Furthermore, overnight routes and driver per diems can increase costs and reduce truck utilisation. Companies need to evaluate the need for more DCs and the role that cross-docking can play in streamlining distribution processes and reducing costs.
Finding a professional warehouse operator can be a daunting experience. Many warehouses for rent are poorly designed, with poor yard management, ventilation, and equipment. Often critical components such as the receiving, staging, and dispatching areas are overlooked or are provided with inadequate space.
Many 3PLs also lack the required capability development and incentive schemes to motivate their workforce. For management, it is better to manage expectations and closely work with local operators. Local operators allow organisations to tap into a lower cost structure and can also provide greater flexibility.
Organisations also need to play an active part in capability development and setting incentives and rewarding partners. However, there is an increase in the number of professional 3PLs operating in the African continent. Many South African and European operators are setting up shop or making strategic acquisitions in the continent.
Before purchasing a large fleet, management needs to understand how markets operate and whether it makes sense to manage a fleet or to outsource, rent, or lease. Many large established multinationals in Africa outsource their transport requirements, often to small independent transporters that cover smaller towns and regions. Road conditions will also affect transport costs. Transport costs escalate the rougher the road, as carriers need to factor in truck maintenance.
For smaller organisations, there are real opportunities in collaborating with companies to consolidate shipments. I often run into companies that effectively tap into the African bus system to courier goods around the country, often with great success and at a much lower cost.

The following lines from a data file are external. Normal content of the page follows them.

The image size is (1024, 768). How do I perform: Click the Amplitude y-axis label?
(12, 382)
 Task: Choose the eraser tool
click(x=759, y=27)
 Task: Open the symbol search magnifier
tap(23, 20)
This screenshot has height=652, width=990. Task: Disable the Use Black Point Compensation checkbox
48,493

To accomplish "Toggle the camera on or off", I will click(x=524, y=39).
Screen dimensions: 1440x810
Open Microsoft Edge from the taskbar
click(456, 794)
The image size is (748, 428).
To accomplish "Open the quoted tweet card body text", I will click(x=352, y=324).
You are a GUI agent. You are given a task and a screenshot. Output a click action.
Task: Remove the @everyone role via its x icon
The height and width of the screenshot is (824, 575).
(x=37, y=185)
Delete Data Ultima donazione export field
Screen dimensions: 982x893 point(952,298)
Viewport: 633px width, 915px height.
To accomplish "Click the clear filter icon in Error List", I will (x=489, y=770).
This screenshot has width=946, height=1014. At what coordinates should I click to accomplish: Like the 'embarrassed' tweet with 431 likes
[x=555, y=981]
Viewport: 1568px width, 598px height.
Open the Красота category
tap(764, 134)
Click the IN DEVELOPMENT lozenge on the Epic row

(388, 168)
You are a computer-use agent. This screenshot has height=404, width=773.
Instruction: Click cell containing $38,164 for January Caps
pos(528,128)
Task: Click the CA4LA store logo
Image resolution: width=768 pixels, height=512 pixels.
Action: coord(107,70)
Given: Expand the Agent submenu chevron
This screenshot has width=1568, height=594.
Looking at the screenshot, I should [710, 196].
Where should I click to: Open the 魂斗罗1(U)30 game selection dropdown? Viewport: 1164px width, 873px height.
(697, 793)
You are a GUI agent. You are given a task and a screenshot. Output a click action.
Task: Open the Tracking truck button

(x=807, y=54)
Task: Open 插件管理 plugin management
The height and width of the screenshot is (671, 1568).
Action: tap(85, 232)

When operating a fleet, it is important to assess the make of vehicles that have readily available spare parts and maintenance in the country. An organisation in South Sudan discovered that their particular make of vehicles could not be serviced in the country. The vehicles had to be driven back to Kenya for service as there were no spare parts available in the country. In extreme cases such as South Sudan, finding qualified technicians can also be a significant obstacle.
Skills and technology
For many organisations, creating visibility in their African supply chains can be a major challenge. Integrating ERP (Enterprise Resource Planning) and other tech systems provide challenges. Increasing visibility can take time and might include a combination of technology and manual processes. Manual labour remains relatively cheap, and for many organisations manual processes can save money. In many operations hardcopy paper flow will continue and will likely coexist with information technology systems.
African businesses are also increasingly evaluating mid-tech solutions and identifying the appropriate technology (such as mobile phones) for their operations. For many organisations, mobile sales automisation and m-banking provide real opportunities.
African supply chains provide many challenges for organisations and integrating supply chains will take time. Often companies need to play an active role in capability development, as supply chain skills are often in short supply.
Managers need to rethink technology solutions, as sometimes old school approaches and a local mindset can reduce the complexity and increase profitability in the early development stages. Organisations should take time to understand individual markets and stay clear from the oversimplification or generalisation so readily on offer.